Your objective>
Copy every line of the data that includes the string "computer".

[Collected data]
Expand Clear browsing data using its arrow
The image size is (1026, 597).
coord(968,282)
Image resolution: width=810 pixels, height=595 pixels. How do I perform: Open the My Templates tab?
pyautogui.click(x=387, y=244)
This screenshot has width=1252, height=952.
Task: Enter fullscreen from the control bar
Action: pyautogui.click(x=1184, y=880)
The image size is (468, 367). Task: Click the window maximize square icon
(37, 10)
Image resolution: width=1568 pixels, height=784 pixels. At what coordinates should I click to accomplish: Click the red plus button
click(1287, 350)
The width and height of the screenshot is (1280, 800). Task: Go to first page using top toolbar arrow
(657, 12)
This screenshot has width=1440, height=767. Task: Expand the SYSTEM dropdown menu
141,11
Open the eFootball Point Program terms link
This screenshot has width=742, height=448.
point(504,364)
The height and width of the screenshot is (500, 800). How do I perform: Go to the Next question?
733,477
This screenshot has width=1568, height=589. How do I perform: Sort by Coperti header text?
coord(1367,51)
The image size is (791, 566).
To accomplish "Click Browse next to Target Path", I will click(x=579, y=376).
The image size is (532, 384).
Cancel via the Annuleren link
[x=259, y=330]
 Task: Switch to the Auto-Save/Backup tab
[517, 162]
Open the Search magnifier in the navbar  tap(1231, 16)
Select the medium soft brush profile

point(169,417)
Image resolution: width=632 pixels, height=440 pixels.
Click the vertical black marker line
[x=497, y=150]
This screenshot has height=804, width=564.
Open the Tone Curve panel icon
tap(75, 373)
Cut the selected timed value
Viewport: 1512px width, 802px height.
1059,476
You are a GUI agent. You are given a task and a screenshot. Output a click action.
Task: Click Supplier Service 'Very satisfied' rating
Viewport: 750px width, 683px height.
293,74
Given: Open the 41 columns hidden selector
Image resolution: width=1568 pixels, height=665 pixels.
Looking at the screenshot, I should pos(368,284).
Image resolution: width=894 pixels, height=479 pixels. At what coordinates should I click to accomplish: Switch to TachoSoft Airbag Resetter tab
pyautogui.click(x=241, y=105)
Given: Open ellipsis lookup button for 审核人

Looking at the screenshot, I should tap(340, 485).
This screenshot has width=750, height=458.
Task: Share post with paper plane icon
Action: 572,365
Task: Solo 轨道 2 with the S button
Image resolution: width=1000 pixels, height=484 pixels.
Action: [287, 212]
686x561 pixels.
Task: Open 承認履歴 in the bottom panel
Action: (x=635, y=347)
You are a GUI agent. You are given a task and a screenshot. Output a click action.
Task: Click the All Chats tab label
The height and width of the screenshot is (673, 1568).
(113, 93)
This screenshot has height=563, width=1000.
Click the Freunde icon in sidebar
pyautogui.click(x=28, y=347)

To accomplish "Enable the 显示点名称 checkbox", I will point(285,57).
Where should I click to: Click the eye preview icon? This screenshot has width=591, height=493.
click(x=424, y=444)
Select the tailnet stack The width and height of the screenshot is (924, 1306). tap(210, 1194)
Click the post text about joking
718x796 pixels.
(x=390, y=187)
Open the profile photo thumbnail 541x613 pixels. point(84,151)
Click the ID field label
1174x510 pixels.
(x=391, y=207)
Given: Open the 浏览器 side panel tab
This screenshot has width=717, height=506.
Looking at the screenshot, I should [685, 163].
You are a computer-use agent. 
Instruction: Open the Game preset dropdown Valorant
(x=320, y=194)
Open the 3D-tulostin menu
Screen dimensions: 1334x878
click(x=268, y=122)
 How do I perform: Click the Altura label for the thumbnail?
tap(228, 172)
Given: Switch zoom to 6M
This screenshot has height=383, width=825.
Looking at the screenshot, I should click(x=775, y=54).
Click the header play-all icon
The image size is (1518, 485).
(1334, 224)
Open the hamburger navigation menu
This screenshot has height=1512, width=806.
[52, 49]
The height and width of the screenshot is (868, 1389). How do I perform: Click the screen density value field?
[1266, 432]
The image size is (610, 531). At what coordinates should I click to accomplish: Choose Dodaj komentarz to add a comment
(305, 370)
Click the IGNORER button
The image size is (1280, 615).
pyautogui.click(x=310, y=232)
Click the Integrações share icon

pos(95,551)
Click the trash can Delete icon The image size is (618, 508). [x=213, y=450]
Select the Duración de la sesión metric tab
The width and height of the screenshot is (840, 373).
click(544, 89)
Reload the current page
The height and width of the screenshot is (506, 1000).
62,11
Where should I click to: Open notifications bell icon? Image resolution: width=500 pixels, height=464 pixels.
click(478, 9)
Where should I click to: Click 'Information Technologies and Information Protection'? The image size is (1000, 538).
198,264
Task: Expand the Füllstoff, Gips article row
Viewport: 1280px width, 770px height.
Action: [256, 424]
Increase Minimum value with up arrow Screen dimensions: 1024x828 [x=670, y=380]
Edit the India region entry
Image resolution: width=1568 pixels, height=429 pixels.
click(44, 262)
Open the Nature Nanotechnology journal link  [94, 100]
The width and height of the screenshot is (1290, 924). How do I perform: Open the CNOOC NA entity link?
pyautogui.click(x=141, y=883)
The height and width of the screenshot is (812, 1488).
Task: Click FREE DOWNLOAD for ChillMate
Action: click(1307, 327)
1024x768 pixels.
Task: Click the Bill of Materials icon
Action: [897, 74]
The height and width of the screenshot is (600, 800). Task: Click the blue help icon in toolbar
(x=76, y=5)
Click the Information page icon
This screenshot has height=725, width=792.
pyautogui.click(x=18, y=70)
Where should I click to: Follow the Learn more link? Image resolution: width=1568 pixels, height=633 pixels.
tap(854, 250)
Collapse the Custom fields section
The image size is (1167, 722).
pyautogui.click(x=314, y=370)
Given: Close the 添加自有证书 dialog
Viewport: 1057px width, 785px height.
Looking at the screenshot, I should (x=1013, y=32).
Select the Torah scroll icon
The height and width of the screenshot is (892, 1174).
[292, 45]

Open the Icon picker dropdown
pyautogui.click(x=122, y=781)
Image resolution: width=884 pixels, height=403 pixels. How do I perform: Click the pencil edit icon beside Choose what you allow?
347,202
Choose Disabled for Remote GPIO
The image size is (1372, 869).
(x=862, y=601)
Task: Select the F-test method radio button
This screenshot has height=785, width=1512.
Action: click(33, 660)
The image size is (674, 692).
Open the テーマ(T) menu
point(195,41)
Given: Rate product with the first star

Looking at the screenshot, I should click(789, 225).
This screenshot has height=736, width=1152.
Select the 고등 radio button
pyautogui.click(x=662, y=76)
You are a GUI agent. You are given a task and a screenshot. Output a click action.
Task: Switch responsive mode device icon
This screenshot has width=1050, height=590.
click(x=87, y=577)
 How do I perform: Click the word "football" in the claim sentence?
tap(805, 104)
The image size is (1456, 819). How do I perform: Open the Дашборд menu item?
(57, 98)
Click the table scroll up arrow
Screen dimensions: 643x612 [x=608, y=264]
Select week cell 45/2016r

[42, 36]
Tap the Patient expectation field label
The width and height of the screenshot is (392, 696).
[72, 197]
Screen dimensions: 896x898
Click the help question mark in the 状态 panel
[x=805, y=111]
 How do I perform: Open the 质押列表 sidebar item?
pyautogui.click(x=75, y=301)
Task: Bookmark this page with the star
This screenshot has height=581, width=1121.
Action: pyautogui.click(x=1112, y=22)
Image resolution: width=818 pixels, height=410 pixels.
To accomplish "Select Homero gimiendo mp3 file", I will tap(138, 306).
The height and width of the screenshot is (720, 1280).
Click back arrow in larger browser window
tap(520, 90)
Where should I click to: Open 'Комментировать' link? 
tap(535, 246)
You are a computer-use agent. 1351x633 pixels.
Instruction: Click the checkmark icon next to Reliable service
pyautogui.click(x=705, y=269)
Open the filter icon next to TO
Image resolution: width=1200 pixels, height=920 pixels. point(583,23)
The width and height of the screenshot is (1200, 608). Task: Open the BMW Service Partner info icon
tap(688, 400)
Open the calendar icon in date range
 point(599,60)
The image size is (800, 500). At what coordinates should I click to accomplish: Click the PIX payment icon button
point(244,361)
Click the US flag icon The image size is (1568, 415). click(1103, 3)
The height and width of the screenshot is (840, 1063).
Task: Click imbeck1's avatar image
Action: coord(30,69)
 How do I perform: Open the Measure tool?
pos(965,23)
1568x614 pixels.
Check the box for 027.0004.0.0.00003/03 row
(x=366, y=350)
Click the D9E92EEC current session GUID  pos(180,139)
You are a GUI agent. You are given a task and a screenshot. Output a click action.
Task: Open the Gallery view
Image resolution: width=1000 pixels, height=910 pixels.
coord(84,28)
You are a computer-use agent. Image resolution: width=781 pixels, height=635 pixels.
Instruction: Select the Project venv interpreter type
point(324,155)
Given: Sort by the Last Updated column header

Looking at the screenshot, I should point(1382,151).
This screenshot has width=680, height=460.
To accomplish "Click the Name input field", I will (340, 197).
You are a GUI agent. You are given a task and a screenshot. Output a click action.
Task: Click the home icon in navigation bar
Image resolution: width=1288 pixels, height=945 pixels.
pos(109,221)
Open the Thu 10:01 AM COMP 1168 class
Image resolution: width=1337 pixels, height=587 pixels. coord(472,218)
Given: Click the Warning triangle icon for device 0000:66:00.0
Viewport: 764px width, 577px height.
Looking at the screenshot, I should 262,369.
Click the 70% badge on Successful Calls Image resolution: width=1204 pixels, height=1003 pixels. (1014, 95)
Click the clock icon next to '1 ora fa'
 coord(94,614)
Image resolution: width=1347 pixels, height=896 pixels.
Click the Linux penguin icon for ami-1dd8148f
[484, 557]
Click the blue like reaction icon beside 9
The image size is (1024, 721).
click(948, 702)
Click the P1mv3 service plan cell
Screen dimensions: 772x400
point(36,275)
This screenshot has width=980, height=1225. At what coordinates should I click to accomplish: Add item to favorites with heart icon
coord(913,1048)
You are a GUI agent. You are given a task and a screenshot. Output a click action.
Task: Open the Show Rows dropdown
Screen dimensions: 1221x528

Task output>
You are a computer-use agent. 
You are a computer-use agent. 1351x633 pixels.
You are a computer-use agent. Image resolution: width=781 pixels, height=635 pixels.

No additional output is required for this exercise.